TOKYO -- Japan has suspended its first humpback whale hunt in seas off Antarctica since the 1960s, the government said on Friday, backing down in an escalating international battle over the expansion of its hunt.

Japan dropped the planned taking of 50 humpbacks - which have been off-limits to commercial hunting since 1966 - at the behest of the United States, the chair of the International Whaling Commission (IWC), Chief Cabinet Secretary Nobutaka Machimura said.

"The government has decided to suspend hunts of humpback whales while talks to normalize IWC take place," Machimura said, adding the suspension will last a year or two. "But there will be no changes to our stance on our research whaling itself."

Japan dispatched its whaling fleet last month to the southern Pacific in the first major hunt of humpback whales since the 1960s, generating widespread criticism.

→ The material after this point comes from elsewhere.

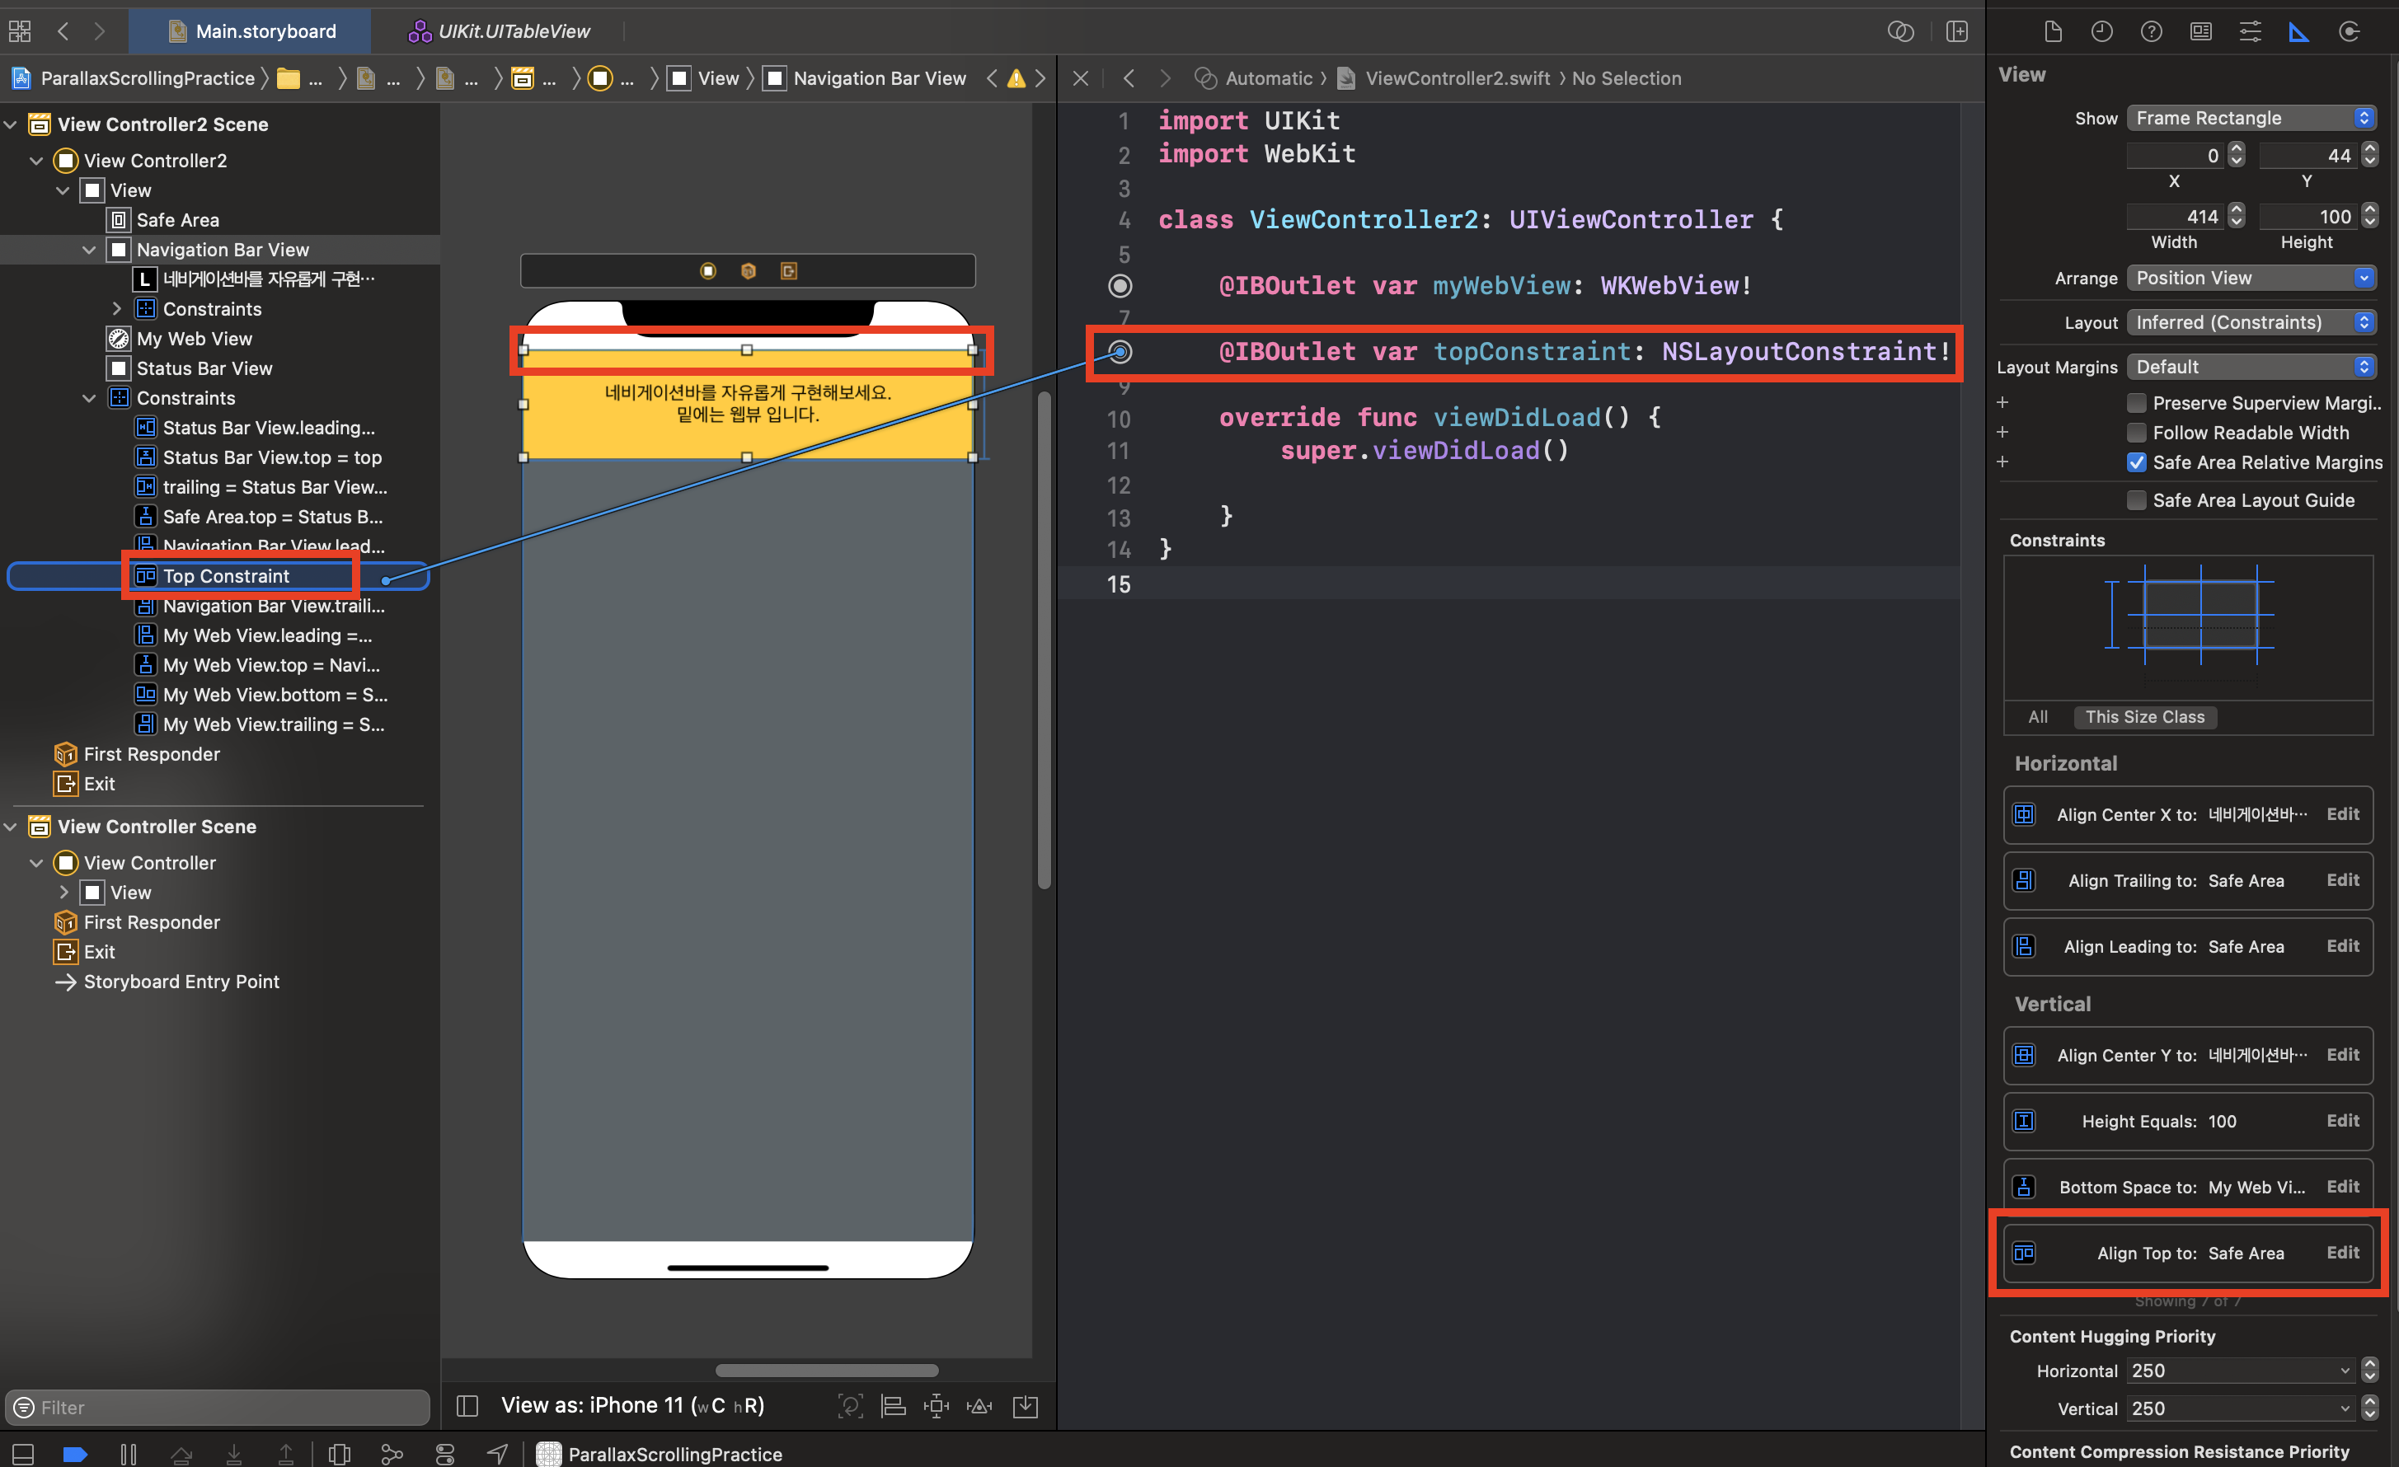This screenshot has width=2399, height=1467.
Task: Collapse the View Controller2 Scene tree
Action: click(12, 125)
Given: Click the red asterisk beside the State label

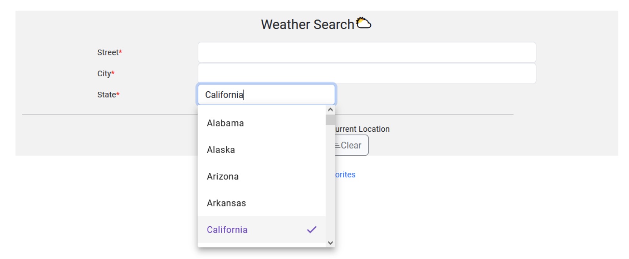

Japanese whaling officials said on Friday they had not harpooned any humpbacks yet.

The move defuses for now a high-profile row with Australia, though Japanese officials deny they were influenced by Canberra's anti-whaling position.

Australia announced on Wednesday it would dispatch surveillance planes and a ship to gather evidence for a possible international legal challenge to the hunt.

It was unlikely, however, to quell the increasingly bold high-seas protests against Japan's scientific whaling research program.

Under the program, Japan kills a total of 1,000 whales - mostly minkes - a year in the Pacific.

Japan has wrestled with the IWC for years to overturn its 1986 moratorium on commercial whaling and recently called for a "normalization" of the group to return to its original mission of managing sea resources, rather than banning whaling.

The decision followed talks between Japan and the US over state of the IWC, said Hideki Moronuki, chief of the Fisheries Agency's whaling division. The State Department had warned Japan that some anti-whaling nations could boycott IWC meetings, he said.

"That goes against the intentions of Japan, which have sought a normalized IWC," said Moronuki, who has been an energetic and outspoken proponent of Japan's whaling program.

Commercial hunts of humpbacks - which were nearly harpooned to extinction in the 20th century - were banned in the Southern Pacific in 1963, and that ban was extended worldwide in 1966.

The American Cetacean Society estimates the humpback population has recovered to about 30,000-40,000 - about a third of the number before modern whaling. The species is listed as "vulnerable" by the World Conservation Union.

The decision was cheered by anti-whaling nations - with reservations.

"While this is a welcome move, the Australian government strongly believes that there is no credible justification for the hunting of any whales," Australian Foreign Minister Stephen Smith said, adding it will continue with its surveillance plans.

Smith also conveyed a similar message to his Japanese counterpart, Masahiko Komura, during their telephone talks later on Friday, Japan's Foreign Ministry said in a statement. Smith said the problem is not just humpback hunts, while Komura justified Japan's research whaling.

Karli Thomas, who is leading a Greenpeace expedition heading to the Southern Pacific, also lauded the development.